Huge breakthroughs have been made in various areas of cancer research in recent years. Our understanding of the cancer genome has improved and diagnostic methods have become more sophisticated. Cancers have also been completely cured with immunological therapies that teach the body’s own immune defence system to destroy cancer tumours.
“Our understanding of cancer initiation and progression has improved, and we have also learnt more about cancer genetics, human immunology and diagnostics. Information has accumulated over recent years, and AI will now make it possible to utilise the vast repositories of data. When all this data is combined, we will have the opportunity to identify and understand completely new things about cancer,” says Outi Vaarala, Head of Innovative Medicines and R&D at Orion.
Breakthrough 1: Personalised cancer treatment improves outcomes and reduces side effects
There are about five hundred cancer genes, and they can have one to five different combinations. This means that no two cancers are the same, which is why cancer treatment is becoming increasingly personalised. Even now, the goal is to provide the right treatment to the right patient at the right time.
Personalised cancer treatment is based on genetic and molecular information about the patient, cancer profiling and increasingly refined diagnostic methods. The need for drug therapies, surgery and radiotherapy is determined on an individual basis, which improves treatment outcomes and reduces side effects.
“We have a better understanding of the drivers of cancer tumour growth. Each individual has a slightly different cancer driver, but once it is known, we can target the specific driver,” says Vaarala.
Fortunately, personalised cancer treatment does not have to mean a personalised cancer drug for every individual, even if the treatment and combination of drugs are different. In fact, similar cancer drivers can be found in several different cancers.
Similar drivers have been found in lung cancer and colon cancer, for example. In the future, cancer treatment will no longer be fixed on the indication, i.e. the specific type of cancer, but on the genetics of the cancer tumour.
Breakthrough 2: Immunological cancer treatments harness the human immune defence system to fight cancer
In immunological cancer treatment the body’s own immune defence system is strengthened to fight cancer. Instead of targeting the cancerous tumour itself, the treatments affect the immune defence cells, which are triggered to destroy the cancer cells by an active ingredient.
“The ‘brakes’ that prevent the body’s own white blood cells from destroying the cells of the cancer tumour in question are removed. Once they are removed, the white blood cells know how to destroy the cancer tissue,” says Vaarala.
Immunological cancer treatments have been used for cancers such as melanoma and lung, kidney and bladder cancers. In the best case, the cancer is completely destroyed and will not recur. The problem with immunological treatments, however, is that they only help a minority of cancer patients.

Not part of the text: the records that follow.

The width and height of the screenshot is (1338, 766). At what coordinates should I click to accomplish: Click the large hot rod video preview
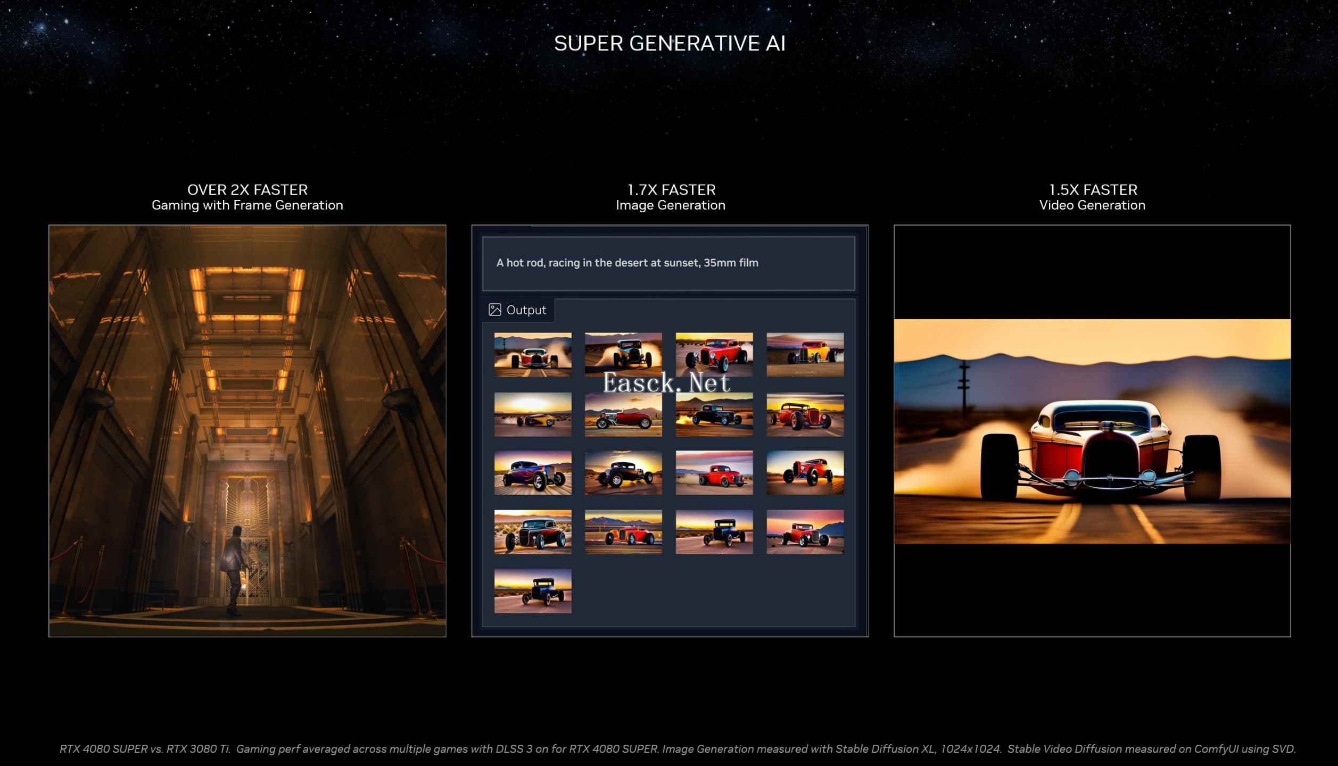point(1092,431)
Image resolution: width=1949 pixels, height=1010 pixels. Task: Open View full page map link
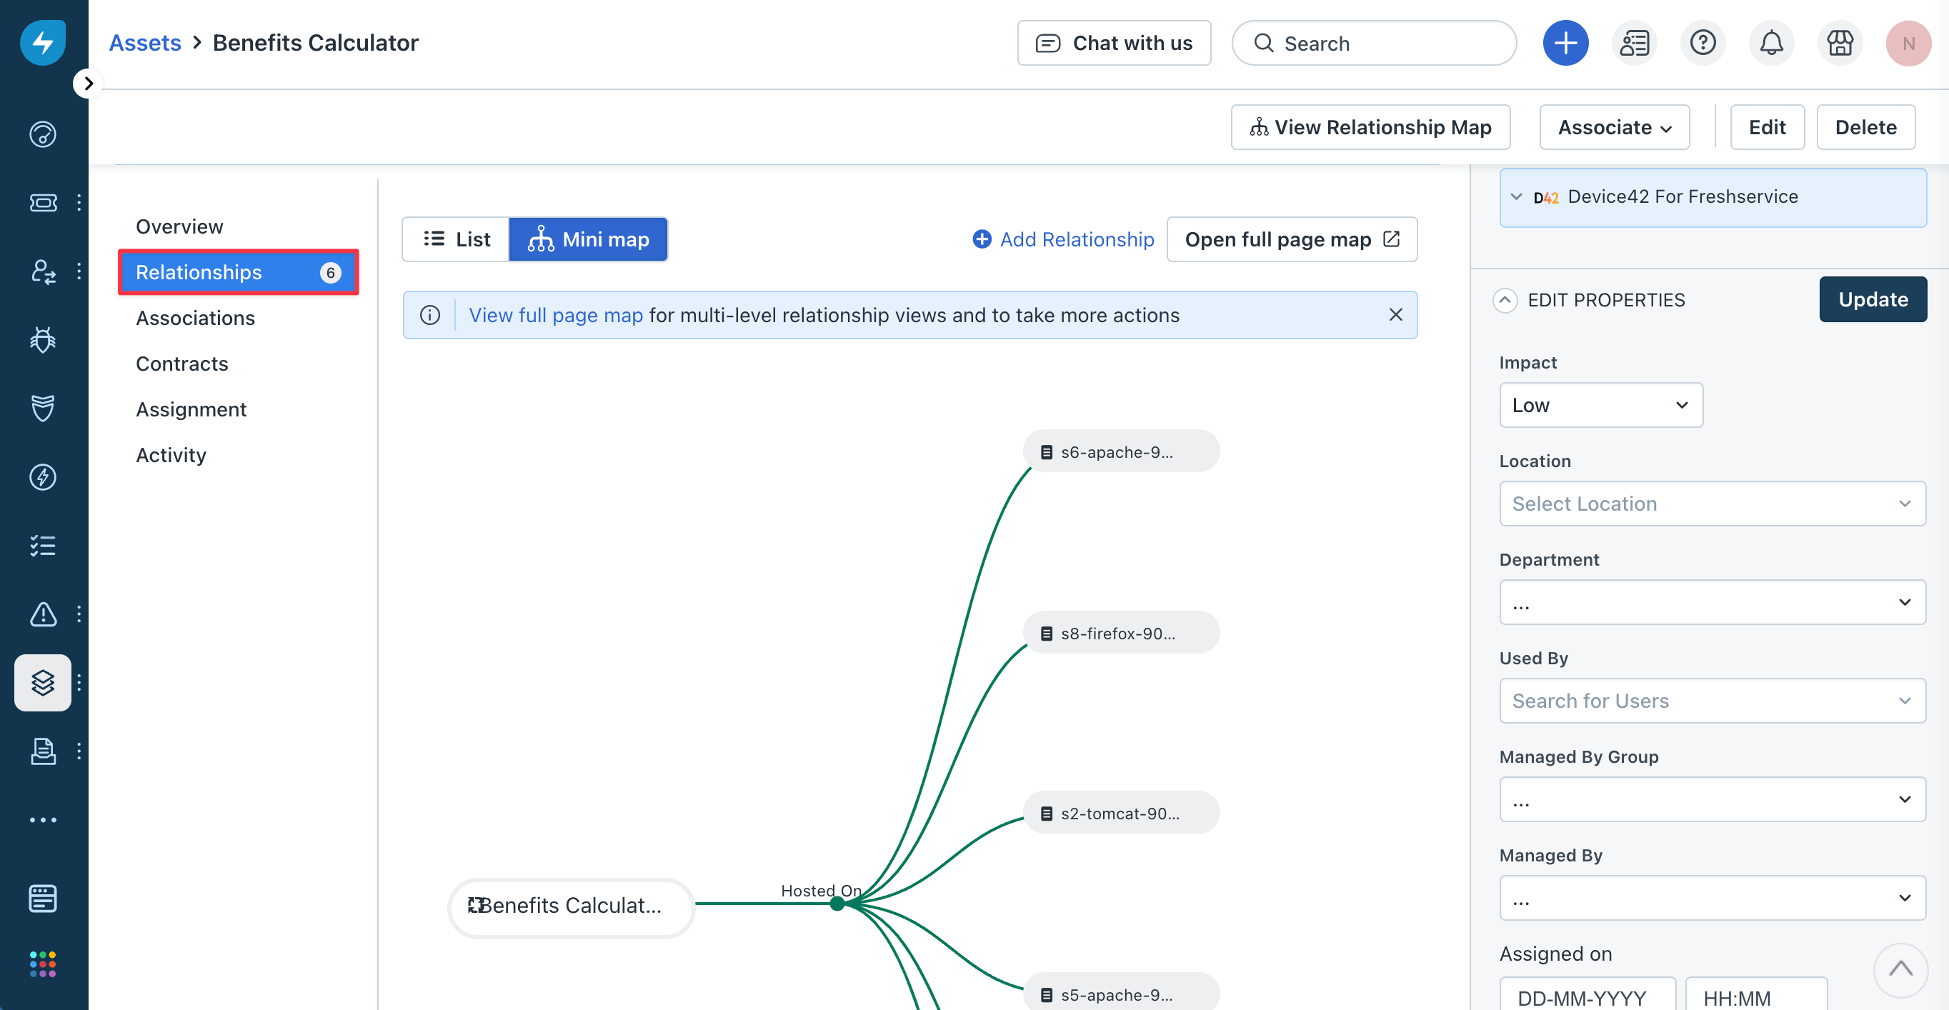click(x=556, y=315)
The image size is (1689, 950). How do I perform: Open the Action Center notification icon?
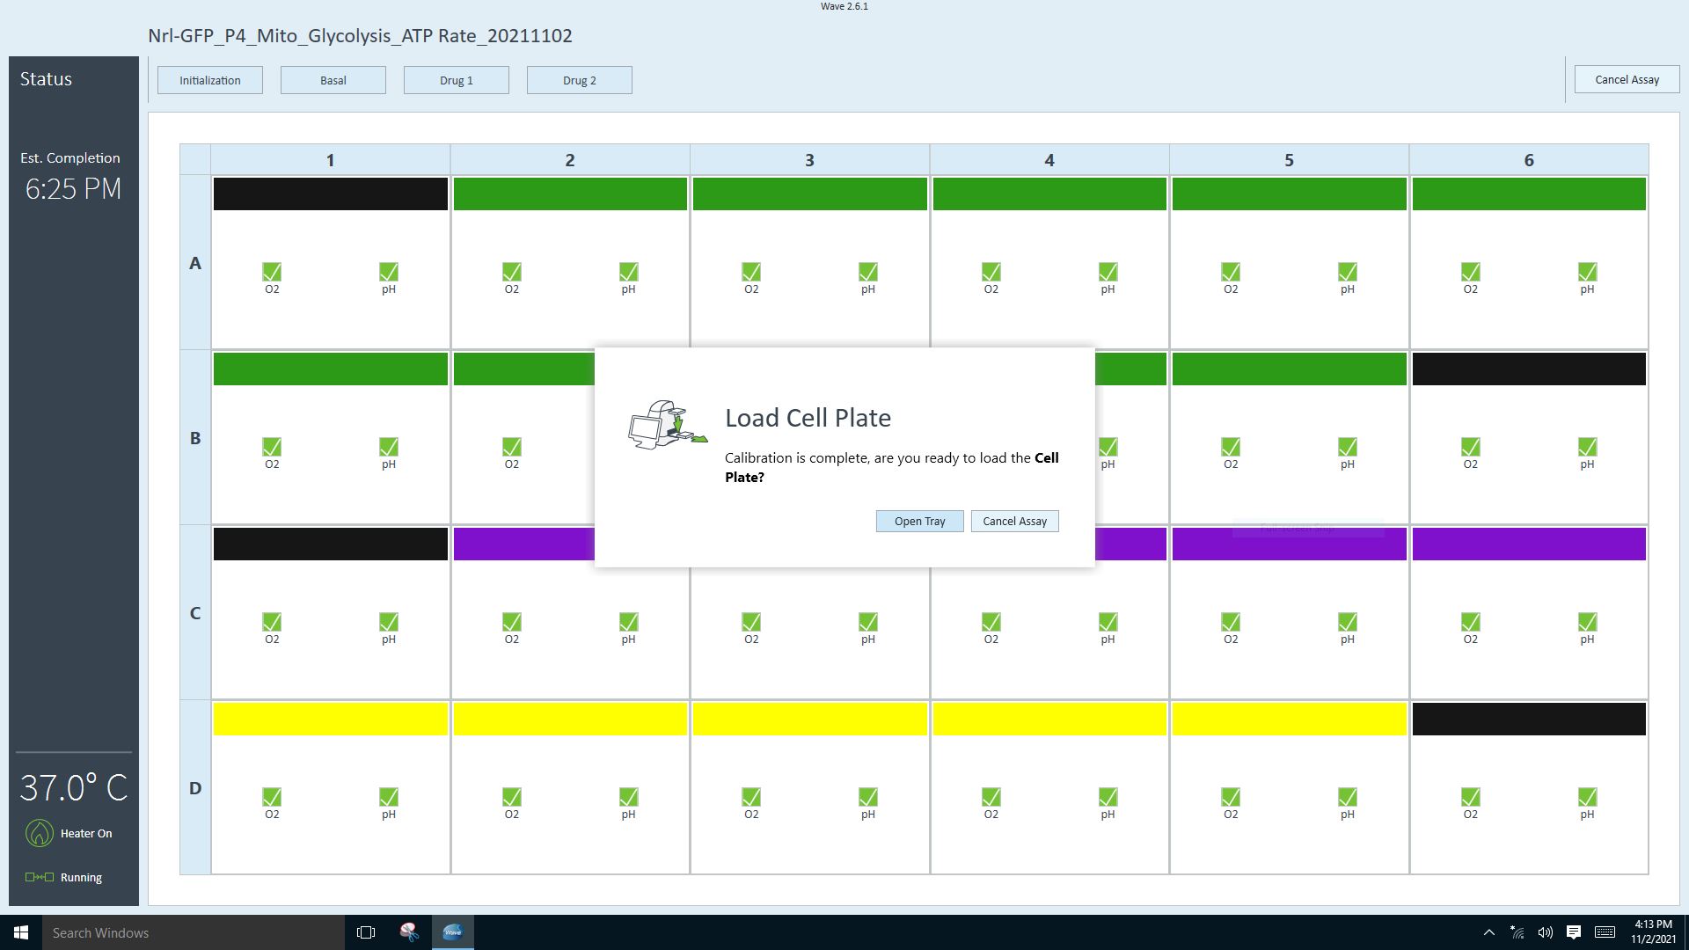[1574, 932]
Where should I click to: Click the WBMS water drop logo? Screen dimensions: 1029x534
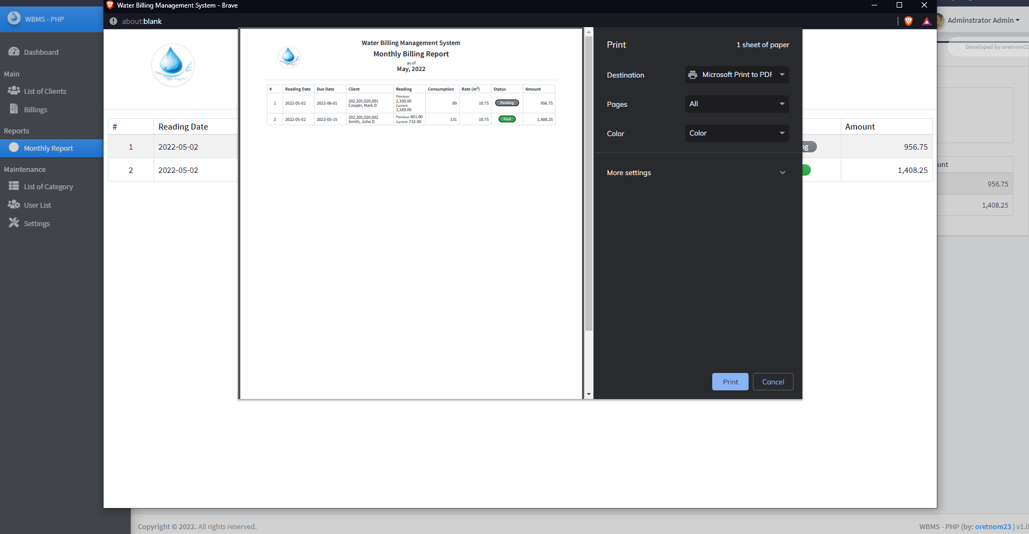(x=14, y=18)
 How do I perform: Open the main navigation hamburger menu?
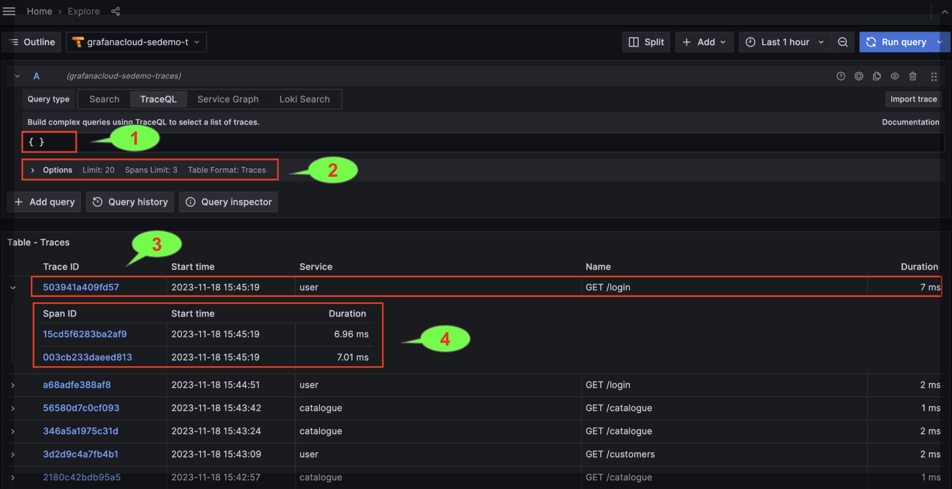[x=9, y=11]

“This tells us that the body’s immune defence system plays a key role in defeating cancer tumours and that essential brakes are yet to be found.”
Immunological cancer research has now identified indicative biomarkers whose presence in cancer tissue suggests a higher probability of success in immunological therapy.
Orion’s immunological cancer research is focusing on finding second-generation immunological therapies, in other words, helping those patients that have not been helped by current immunological therapies.
Breakthrough 3: Artificial intelligence opens doors to a new kind of cancer research
Cancer research is becoming increasingly complex. Data is accumulating faster and faster, and larger capacity than that of a human brain is needed to gather and analyse it. So far, it has been impossible to put the accumulated data to effective use, let alone combine it to create new innovations.
Artificial intelligence is introducing big data analytics to cancer research.
“AI can wade through huge amounts of patient and research data, looking for different drivers of cancer, genetic changes and biomarkers, and then make predictive models. The models give us new ideas for new drugs or combinations of drugs,” says Vaarala.
The future of cancer treatment looks promising
As recently as two decades ago, cancer treatment was still just a way of giving patients more months to live. While a cancer diagnosis may still be a bleak diagnosis, cancer treatment has developed in leaps and bounds.
In the future, cancer treatment may resemble that of any chronic disease. In addition, the methods of early detection are constantly evolving. In the future, screening for cancer biomarkers in blood samples may be commonplace.
“If a pre-cancerous stage is detected, the diagnosis may no longer be such a shocking event, and the patient may be given immunological treatment to boost their immune system, for example. This will destroy the cancer cells before they develop into a tumour or cancer,” Vaarala says.